The Austrian School is an under-respected economic school which unequivocally embraces free markets in favor of central planning.
Austrian Business Cycle Theory attempts to explain the business cycle through the actions of central banks.
Austrian Business Cycle Theory offers foresight into the effects of the Federal Reserve's Quantitative Easing program.
Austrian Business Cycle Theory
The six main steps of the business cycle can be seen in my flowchart below.
1. The first step to understanding an economic bust is knowledge of central bank policy prior to the bust period. The actions that explain the entire cycle are interventions undertaken by the central bank. For this example, we'll use the fictitious island of Senyek. In the fictitious land of Senyek, central bank policy maker Eknanreb chooses to fix interest rates at near .1% to stimulate economic growth. Eknanreb can hold interest rates near .1% through an incredible inflation of the monetary supply.
2. Eknanreb's actions bring us to the second phase of the cycle, actions taken by banks in response to central bank policy. As the monetary supply increases rapidly under Eknanreb's direction, more funds are able to be lent out. As more funds are able to be lent out, banks incentivize taking on a loan by offering a low interest rate.
3. Once banks offer credit at low interest rates, businesses respond to the market signal and start to take on debt. Businesses then overinvest in projects with easy credit. The fundamental problem exists in that the credit offered at low interest rates by banks is not a real market signal. Sure, it's a market signal in that it provokes another action, however, the origination of the market signal is inherently fake. In a free market, low interest rates arrive as a result of decisions made by market participants. For example, interest rates naturally reach low levels if market participants choose to save instead of borrow. As market participants stop borrowing and start saving, banks respond by lowering interest rates to incentivize borrowing. Decisions made by banks to lower interest rates in response to market signals from other market participants create real market signals as the signals represent actions of other market participants. Decisions made by banks to lower interest rates in response to policy directives from a central bank create false market signals, as the signals fail to come from the market.
4/5/6. The next phases of the cycle can be explained by malinvestment. Malinvestment, the misallocation of resources, occurs once businesses have over-invested in projects with easy credit. A great way to explain malinvestment comes from Mises's Human Action. Mises uses the example of a master builder who planned to build a large house. The builder, unaware that he doesn't have enough bricks to complete the house, continues to build a house he can't complete. The building of the house creates a great economic boom, and everyone involved in the project is thrilled. Once the builder reaches the last brick, he realizes what has happened, and the project comes to a grinding halt and an economic bust ensues. This example does a great job explaining what is happening on the island of Senyek. On Senyek, businesses are unaware of the false market signals driving their malinvestment. Likewise, the builder is unaware his great house has too few bricks. The builder has been fooled into allocating resources into building a giant house while Senyek businesses have been fooled into investing in projects derived from an artificial market signal. At last, the unsustainable boom period fueled by easy credit and fake market signals leads to a severe bust period. If only someone told the builder that he had too few bricks earlier, the fallout of the bust would be less severe. Likewise, if the central bank hadn't created an artificial market signal, the economic bust period would be less severe.

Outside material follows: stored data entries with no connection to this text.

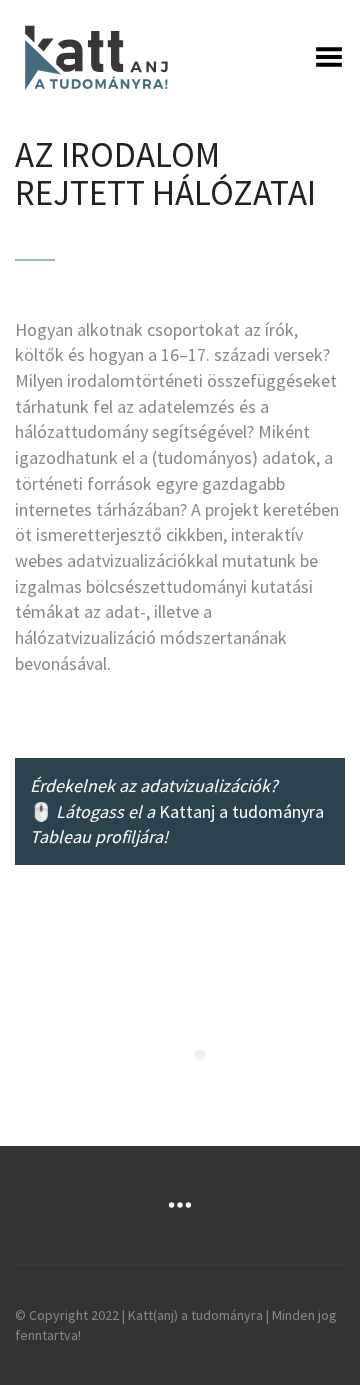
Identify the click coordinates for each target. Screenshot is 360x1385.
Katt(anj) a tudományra (195, 1315)
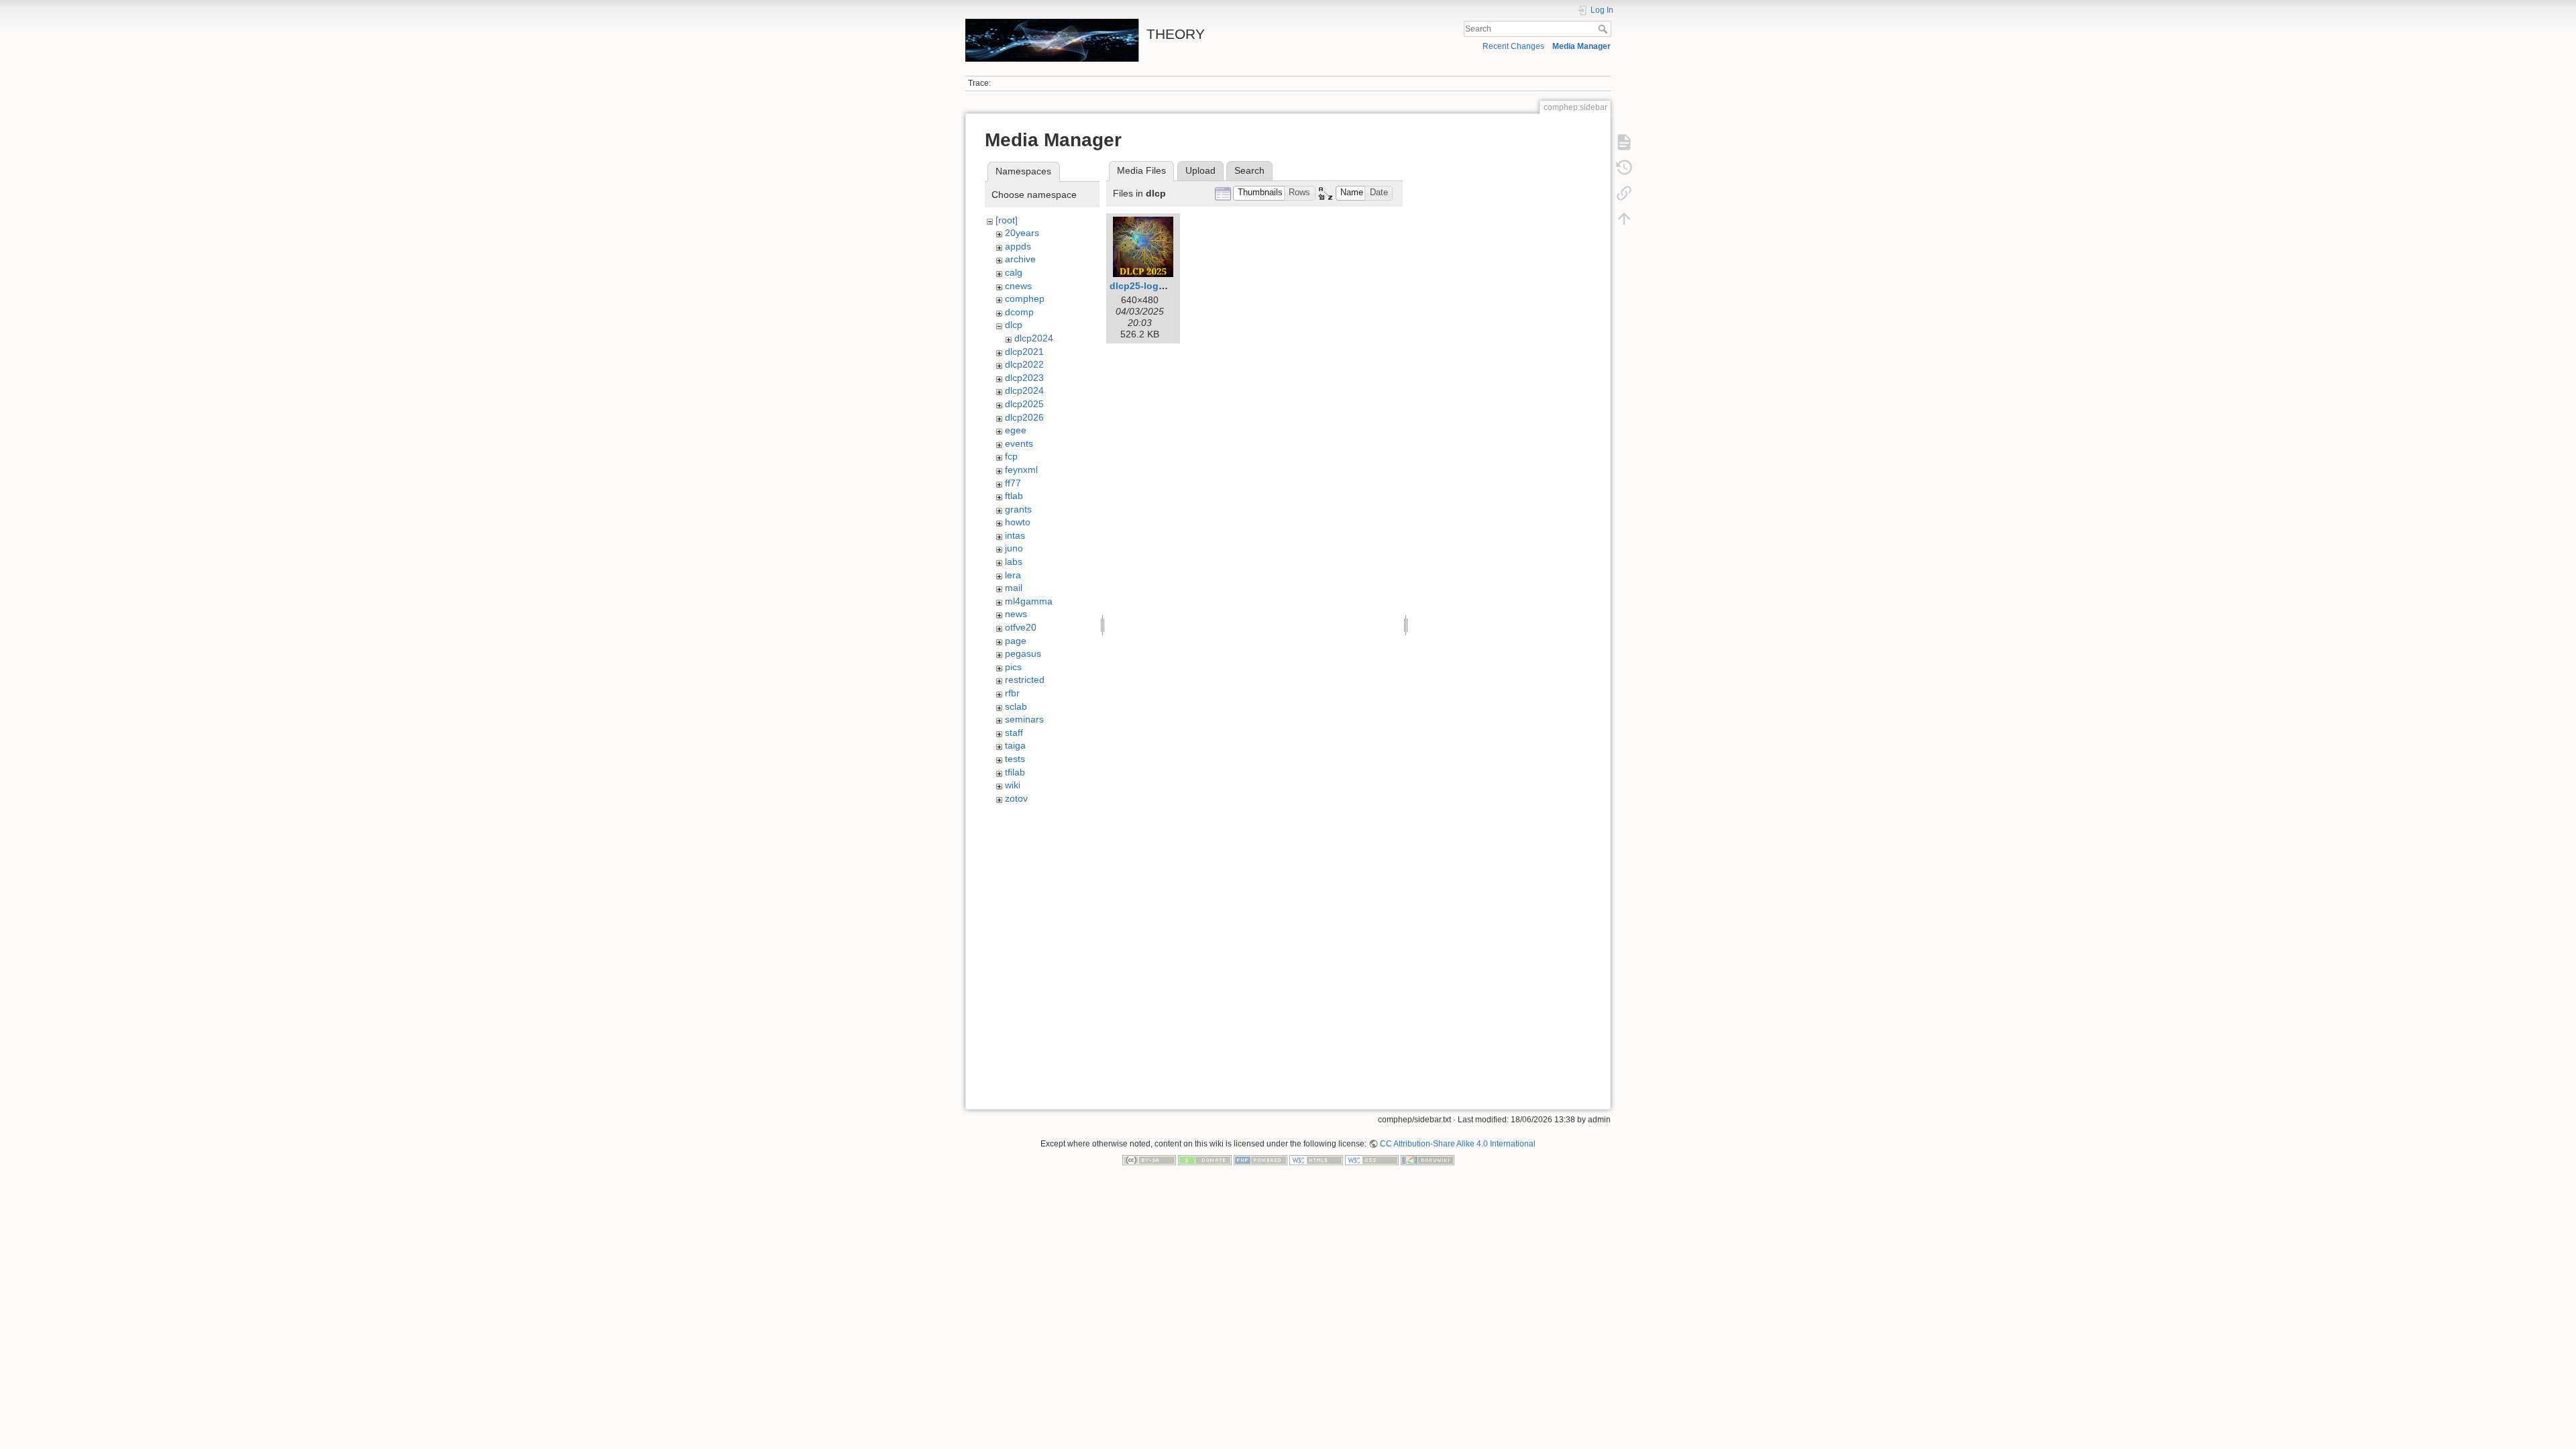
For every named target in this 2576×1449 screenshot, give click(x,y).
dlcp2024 (1033, 338)
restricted (1024, 679)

Applying Austrian Business Cycle Theory
In the U.S., the Federal Reserve buys $65B worth of bonds every month. In accordance with the Austrian School, this fake stimulation is currently fueling malinvestment and overconsumption. Once the "Fed" completes the "taper" of Quantitative Easing, the current bond buying program, the master builder will realize the market signals he received were false, and his house will crumble. Likewise, the next catastrophe in the U.S. is not too far in the future. Actions taken by the Federal Reserve in response to the Great Recession have fueled a boom period characterized by overconsumption, and a severe bust will follow.